How to Adjust Glasses

Updated February 21, 2017

There's nothing more frustrating than a pair of glasses that just doesn't fit right. Minor repairs and adjustments are almost always free at the shop where you purchased the glasses. If it isn't possible to take them back to the shop, there are short-term remedies you can use to make your glasses fit better.

Know the parts of your glasses. The temple or "arm" holds the glasses against your head, the nose pads rest on the nose, and the earpiece curves around the ears to help hold the glasses in place.

Consider the type of frame you have. Metal frames are much easier to adjust. If you have plastic frames, take the glasses to a pro as they will need to be heated to alter.

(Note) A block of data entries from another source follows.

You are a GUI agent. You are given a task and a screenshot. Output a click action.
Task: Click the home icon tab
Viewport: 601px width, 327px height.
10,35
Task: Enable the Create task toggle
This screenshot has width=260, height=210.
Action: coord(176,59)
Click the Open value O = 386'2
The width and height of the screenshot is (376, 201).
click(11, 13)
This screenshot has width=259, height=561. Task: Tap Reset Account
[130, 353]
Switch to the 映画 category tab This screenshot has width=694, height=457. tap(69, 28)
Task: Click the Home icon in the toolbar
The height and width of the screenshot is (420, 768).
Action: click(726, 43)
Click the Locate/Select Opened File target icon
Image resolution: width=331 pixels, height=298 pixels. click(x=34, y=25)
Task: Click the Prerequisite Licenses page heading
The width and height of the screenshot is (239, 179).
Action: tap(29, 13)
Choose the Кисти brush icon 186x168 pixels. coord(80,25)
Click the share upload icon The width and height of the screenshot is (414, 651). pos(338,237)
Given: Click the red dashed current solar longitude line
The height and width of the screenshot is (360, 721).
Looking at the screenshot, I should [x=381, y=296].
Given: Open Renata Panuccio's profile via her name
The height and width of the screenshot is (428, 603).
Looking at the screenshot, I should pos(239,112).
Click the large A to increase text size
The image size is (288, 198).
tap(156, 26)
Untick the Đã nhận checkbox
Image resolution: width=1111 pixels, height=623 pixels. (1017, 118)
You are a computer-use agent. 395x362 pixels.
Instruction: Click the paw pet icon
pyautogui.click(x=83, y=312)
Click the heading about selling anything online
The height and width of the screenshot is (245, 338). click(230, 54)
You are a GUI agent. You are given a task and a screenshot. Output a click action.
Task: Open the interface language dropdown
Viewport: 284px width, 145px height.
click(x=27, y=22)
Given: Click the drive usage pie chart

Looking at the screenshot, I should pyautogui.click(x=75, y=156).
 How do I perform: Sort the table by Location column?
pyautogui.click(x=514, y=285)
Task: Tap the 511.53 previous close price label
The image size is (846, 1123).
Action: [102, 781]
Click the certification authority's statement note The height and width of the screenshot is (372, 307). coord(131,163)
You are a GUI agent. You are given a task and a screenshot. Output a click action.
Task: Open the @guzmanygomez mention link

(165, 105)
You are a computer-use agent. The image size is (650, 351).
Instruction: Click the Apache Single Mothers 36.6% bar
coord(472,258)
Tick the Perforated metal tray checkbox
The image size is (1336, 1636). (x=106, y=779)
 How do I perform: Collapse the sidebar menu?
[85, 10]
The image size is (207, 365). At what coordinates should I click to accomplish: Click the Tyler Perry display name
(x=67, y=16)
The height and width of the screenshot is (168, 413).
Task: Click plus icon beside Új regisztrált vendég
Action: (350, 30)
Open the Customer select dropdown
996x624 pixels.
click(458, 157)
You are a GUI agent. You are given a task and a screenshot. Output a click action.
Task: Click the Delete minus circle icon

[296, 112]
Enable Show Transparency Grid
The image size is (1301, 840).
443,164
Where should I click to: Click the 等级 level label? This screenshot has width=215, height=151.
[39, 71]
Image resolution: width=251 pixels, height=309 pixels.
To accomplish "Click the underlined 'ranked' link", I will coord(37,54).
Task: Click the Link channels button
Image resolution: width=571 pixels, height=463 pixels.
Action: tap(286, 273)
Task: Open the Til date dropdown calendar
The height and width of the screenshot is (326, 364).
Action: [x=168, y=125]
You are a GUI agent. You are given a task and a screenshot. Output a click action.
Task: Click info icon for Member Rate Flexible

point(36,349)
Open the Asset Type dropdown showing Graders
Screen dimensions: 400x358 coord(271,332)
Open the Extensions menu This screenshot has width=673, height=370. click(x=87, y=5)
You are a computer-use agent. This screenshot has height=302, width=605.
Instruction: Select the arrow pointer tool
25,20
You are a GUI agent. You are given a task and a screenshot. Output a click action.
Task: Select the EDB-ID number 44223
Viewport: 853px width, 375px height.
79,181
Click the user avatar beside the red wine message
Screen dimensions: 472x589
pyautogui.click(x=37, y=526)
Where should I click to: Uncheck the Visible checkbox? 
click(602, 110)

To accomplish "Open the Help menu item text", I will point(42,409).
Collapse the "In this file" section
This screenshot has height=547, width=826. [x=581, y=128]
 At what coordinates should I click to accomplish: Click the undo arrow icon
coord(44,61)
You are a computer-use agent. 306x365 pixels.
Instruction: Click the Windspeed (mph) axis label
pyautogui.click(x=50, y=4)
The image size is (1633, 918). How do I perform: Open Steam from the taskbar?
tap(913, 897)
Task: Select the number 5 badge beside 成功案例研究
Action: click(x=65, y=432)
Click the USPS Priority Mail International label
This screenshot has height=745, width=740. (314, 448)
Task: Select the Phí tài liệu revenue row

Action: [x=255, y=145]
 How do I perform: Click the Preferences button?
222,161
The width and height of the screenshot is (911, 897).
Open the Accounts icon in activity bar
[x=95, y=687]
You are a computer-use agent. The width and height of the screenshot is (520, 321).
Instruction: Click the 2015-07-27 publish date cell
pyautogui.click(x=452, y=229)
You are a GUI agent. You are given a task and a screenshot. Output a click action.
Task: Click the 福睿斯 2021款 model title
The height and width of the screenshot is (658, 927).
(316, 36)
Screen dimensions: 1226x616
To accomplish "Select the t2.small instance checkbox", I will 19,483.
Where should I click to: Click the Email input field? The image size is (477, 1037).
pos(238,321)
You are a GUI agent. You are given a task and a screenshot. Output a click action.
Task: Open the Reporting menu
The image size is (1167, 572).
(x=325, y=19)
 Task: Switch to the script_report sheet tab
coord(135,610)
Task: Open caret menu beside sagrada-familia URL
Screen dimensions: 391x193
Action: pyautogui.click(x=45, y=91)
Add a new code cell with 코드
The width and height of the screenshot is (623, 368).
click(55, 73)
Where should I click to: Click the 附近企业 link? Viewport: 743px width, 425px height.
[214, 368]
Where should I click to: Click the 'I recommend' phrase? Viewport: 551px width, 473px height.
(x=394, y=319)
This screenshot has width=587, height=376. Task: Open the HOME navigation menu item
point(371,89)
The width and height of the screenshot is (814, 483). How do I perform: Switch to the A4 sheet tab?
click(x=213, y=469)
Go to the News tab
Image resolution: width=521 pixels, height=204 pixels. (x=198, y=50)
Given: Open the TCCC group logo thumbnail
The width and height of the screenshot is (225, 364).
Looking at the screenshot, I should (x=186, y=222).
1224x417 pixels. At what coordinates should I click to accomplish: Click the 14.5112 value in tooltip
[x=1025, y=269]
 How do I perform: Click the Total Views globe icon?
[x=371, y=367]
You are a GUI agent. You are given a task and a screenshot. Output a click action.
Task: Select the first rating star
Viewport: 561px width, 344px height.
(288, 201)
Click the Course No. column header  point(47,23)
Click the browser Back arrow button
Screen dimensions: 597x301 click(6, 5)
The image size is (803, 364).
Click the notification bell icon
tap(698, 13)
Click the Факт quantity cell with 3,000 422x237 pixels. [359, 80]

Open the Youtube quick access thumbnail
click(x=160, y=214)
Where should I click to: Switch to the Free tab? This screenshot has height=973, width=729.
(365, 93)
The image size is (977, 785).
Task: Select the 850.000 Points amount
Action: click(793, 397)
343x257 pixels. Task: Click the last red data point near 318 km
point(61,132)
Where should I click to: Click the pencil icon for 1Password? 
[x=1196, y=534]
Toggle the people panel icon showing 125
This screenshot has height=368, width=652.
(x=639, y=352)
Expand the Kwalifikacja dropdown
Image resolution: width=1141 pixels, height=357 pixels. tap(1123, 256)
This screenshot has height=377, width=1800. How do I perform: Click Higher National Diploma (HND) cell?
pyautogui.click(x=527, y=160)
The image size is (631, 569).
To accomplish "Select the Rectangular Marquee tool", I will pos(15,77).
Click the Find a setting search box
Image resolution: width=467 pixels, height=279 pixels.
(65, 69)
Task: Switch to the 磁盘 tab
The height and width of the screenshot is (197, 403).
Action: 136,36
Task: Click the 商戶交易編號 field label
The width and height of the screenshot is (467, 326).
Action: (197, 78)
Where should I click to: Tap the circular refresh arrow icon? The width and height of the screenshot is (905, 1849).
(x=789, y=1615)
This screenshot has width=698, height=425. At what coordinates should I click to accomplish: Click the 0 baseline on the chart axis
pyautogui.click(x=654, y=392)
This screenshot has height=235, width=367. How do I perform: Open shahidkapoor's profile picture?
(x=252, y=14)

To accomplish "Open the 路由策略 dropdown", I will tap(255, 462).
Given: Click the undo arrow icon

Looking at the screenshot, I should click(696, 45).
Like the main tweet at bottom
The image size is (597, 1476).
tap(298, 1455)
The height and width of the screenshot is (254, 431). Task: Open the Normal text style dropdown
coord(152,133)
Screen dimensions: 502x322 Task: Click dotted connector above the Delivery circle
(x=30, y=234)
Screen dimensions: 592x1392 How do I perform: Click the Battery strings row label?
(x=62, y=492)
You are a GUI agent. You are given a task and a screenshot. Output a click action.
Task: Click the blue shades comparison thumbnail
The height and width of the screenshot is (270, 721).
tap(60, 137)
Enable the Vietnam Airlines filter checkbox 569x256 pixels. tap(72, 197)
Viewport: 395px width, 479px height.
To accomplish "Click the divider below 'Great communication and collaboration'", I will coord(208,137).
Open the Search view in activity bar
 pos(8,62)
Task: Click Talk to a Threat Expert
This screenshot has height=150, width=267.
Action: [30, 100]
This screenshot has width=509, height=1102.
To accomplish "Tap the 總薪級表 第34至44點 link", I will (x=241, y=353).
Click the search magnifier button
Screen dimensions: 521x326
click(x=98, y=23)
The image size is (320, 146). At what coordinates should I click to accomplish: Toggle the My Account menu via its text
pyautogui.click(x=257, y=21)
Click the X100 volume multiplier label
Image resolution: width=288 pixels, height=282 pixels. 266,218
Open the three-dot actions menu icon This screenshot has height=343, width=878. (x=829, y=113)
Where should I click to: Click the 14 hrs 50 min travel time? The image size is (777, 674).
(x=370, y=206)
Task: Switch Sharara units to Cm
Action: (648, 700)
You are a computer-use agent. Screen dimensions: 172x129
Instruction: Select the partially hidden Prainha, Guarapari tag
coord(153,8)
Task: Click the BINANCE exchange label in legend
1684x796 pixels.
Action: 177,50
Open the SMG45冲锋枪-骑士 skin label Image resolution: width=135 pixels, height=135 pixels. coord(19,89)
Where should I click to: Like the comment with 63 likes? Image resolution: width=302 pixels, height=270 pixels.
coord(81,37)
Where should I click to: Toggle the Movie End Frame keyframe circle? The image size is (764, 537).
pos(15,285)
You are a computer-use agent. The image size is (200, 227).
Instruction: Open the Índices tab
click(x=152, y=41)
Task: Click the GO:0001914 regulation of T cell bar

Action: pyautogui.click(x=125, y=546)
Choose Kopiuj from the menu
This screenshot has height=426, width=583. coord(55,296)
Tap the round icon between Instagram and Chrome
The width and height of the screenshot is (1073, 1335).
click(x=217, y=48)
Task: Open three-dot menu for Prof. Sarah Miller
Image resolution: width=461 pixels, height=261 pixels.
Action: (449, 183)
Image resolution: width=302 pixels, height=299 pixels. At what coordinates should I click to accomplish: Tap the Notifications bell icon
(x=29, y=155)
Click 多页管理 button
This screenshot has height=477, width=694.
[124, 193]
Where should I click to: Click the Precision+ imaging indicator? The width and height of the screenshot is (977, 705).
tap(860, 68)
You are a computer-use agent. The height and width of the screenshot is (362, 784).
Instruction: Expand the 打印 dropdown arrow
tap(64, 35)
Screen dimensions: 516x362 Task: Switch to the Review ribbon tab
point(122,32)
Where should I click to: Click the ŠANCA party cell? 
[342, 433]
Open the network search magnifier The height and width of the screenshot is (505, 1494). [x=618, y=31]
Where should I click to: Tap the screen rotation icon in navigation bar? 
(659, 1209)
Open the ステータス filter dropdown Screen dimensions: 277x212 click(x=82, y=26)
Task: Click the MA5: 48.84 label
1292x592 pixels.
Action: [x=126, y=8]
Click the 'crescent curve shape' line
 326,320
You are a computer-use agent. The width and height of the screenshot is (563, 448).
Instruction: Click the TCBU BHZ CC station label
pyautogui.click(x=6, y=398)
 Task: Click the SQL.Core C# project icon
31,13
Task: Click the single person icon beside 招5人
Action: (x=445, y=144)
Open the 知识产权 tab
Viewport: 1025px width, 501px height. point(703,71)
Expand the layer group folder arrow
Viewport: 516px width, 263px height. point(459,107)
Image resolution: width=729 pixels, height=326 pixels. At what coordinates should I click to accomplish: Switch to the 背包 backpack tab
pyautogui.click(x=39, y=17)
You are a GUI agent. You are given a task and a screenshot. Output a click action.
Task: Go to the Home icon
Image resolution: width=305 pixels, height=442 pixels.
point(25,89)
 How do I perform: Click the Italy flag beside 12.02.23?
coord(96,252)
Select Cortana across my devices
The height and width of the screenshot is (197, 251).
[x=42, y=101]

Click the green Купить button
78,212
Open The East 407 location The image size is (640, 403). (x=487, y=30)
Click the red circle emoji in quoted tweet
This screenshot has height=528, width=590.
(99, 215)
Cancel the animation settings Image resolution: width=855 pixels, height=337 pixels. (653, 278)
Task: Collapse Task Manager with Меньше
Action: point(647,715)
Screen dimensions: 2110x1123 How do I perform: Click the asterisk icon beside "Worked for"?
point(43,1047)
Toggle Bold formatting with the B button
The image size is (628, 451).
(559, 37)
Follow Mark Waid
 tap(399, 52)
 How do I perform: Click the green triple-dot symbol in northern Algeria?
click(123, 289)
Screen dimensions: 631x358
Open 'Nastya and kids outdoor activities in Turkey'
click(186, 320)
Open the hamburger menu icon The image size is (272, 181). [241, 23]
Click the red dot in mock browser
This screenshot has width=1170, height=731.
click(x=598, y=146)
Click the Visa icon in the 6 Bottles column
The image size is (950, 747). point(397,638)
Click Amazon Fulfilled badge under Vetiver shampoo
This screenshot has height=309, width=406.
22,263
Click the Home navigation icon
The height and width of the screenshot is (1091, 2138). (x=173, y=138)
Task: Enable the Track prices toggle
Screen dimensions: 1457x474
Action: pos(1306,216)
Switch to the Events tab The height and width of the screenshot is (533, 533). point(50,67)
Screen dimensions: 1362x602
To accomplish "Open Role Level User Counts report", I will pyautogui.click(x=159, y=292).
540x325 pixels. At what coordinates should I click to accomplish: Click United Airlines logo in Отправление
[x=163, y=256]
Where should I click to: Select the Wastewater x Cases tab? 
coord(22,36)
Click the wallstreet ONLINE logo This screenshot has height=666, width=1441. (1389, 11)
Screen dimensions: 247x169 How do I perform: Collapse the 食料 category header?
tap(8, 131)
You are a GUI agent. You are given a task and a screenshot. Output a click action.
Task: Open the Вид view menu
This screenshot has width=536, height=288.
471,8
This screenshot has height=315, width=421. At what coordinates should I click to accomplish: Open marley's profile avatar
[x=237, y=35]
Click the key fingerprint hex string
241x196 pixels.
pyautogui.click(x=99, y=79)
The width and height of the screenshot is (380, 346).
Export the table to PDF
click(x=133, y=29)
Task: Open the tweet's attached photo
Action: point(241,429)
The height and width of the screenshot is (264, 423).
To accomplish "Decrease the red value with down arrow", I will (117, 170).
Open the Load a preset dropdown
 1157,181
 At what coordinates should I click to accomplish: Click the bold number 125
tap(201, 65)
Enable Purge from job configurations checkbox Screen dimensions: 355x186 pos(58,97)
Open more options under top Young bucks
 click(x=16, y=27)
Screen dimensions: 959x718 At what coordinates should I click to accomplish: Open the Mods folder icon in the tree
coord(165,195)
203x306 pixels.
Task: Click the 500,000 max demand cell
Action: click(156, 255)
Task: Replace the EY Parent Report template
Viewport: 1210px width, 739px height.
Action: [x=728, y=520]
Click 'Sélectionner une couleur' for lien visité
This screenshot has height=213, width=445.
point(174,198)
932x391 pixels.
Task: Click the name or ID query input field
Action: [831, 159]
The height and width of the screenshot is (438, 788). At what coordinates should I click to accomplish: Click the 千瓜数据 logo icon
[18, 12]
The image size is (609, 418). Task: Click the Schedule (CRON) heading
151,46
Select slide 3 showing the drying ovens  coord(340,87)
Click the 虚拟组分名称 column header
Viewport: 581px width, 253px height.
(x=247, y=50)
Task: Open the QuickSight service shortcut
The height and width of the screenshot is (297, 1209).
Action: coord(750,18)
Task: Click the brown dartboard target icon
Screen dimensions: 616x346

Determine the problem. If glasses sit too high or too low on your face, or if they are sitting too far to one side or the other, the problem may be with the nose pads. If glasses sit cockeyed, the problem is probably the arm or temple. If the arm digs into your head at the end or sticks out too far, the problem is the earpiece.

Fix a nose pad problem. If the glasses sit too low on your nose, gently twist the nose pads between your thumb and forefinger, pressing in at the top and bottom. If they sit too high, slowly twist the pads out. The nose pads should fit flush against the nose, without leaving pressure marks on your skin.

Fix the temple or arm. If the glasses are off balance, place them on a hard surface to determine which side is off-kilter. Use needle-nose pliers to gently bend the frame until the two sides are evenly balanced. Use caution to avoid snapping the weld point. If the glasses are squeezing the side of your head, carefully bow the arm or temple out away from the head. This will reduce the discomfort. If the temples push too much on the head, they can also cause the glasses to slip forward. Bend the temple out slowly with your hands.

Adjust the earpiece. If the earpiece at the end of the glasses is poking into your head, gently bend it into a better position. If the earpiece is digging into the back of your ear, press the middle of the earpiece with gentle force until it fits comfortably.

Carefully polish your glasses with a soft, nonabrasive cloth. This will remove any fingerprints that may have got on the lenses during the adjusting.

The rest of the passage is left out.